Little did I know that a global pandemic would force focus upon us. One positive outcome of 2020 was that most of us had to slow down and refocus on what was most important in our personal and professional lives.
Connection and hope were two concepts that came into focus for me.
We were reminded of the importance of connections. Connections with our family and friends. Connections between teachers, students, and students’ families.
Some of us found new ways to create and maintain these connections. Like many of you, I taught my fall 2020 semester classes remotely. Although it was awkward and a little unnerving at first, we found ways to develop relationship even though we were never in the same physical space. I think that’s because, even though physical proximity is important for developing connection, it is not the only ingredient.
We can display caring, thoughtfulness, and genuine interest in others through our words and actions, even if they are mediated by technology. These connections often give others hope to keep going.
We were reminded of the importance of hope. Shortly after the initial shock of the invasiveness of COVID into our lives, spreading hope became almost as pervasive.

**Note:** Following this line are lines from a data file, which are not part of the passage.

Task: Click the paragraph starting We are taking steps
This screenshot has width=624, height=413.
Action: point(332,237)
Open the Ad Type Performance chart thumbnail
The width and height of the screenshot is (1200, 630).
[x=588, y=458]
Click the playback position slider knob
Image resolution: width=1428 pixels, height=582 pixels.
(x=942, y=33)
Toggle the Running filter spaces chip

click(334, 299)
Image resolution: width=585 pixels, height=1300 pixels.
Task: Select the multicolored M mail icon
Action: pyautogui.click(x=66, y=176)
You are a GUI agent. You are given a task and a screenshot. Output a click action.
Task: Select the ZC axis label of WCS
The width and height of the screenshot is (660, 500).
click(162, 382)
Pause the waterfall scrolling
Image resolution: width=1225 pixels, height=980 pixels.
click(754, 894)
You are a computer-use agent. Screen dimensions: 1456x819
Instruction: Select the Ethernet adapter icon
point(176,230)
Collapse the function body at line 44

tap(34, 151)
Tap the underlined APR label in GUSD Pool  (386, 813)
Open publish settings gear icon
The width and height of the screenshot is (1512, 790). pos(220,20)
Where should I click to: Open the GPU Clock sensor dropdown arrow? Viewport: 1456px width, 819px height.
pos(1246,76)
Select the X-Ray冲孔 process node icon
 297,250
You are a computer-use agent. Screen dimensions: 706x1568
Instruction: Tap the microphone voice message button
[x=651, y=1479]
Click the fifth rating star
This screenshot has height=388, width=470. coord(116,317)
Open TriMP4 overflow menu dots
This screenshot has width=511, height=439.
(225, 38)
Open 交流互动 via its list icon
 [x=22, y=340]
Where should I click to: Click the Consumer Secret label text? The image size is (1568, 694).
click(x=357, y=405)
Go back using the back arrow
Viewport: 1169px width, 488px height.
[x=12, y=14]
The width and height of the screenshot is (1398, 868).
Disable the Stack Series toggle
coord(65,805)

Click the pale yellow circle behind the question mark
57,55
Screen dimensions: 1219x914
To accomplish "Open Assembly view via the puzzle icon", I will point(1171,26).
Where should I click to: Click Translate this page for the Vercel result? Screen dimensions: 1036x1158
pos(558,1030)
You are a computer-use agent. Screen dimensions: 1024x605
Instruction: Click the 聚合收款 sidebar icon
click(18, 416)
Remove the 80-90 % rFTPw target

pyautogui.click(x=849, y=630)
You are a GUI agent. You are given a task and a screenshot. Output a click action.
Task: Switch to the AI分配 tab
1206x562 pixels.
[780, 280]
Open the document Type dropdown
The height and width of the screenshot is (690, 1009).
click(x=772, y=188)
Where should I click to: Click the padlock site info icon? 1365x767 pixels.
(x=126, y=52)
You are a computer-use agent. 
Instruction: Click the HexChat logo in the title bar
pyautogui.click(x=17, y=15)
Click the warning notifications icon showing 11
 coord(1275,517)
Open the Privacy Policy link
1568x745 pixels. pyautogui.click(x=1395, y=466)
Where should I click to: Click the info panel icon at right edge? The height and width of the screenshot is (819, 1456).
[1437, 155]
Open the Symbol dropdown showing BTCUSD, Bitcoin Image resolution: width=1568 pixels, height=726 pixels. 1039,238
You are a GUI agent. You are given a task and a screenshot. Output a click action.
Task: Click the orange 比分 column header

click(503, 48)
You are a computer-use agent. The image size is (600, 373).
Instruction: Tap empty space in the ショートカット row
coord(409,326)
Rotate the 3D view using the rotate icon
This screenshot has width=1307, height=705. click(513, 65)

News reporters ended their stories reminding viewers that “we’re all in this together.” Social media was filled with stories of individuals helping individuals in a myriad of ways. Progress toward a vaccine and stories of recovery also permeated the news. All this was an attempt to spread hope—to help people focus on what was important and to know there was hope for better days.
For many, hope culminated in the changing of the calendar less than a week ago. People were happy to bid 2020 goodbye and to welcome the New Year with anticipation 2021 could be better than last year.
Some people have hope in the most desperate of situations, which is often rooted in their faith. Others lack hope and need friends or acquaintances to help them see where hope can be found.
I just finished reading a book that demonstrates this idea in an impressive way. A Hope More Powerful Than the Sea by Melissa Fleming tells the true story of a young Syrian woman who survived unimaginable trauma as she and her family sought safety outside of their beloved home country. Despite setbacks and barriers, she continued to have hope that her life could be better.
If you haven’t read this story, it needs to be at the top of your 2021 reading list. It illustrates how powerful hope can be in moving people forward.
A Hope More Powerful Than the Sea
As a teacher, you have the opportunity to carry lessons you learned into 2021.
How can you focus on making stronger connections with your students and their families? In what ways can you spread hope to your colleagues, students, and their families?
What are your ELs and their families hoping for? In what ways can you offer them hope that their dreams are worth striving for despite the odds against them?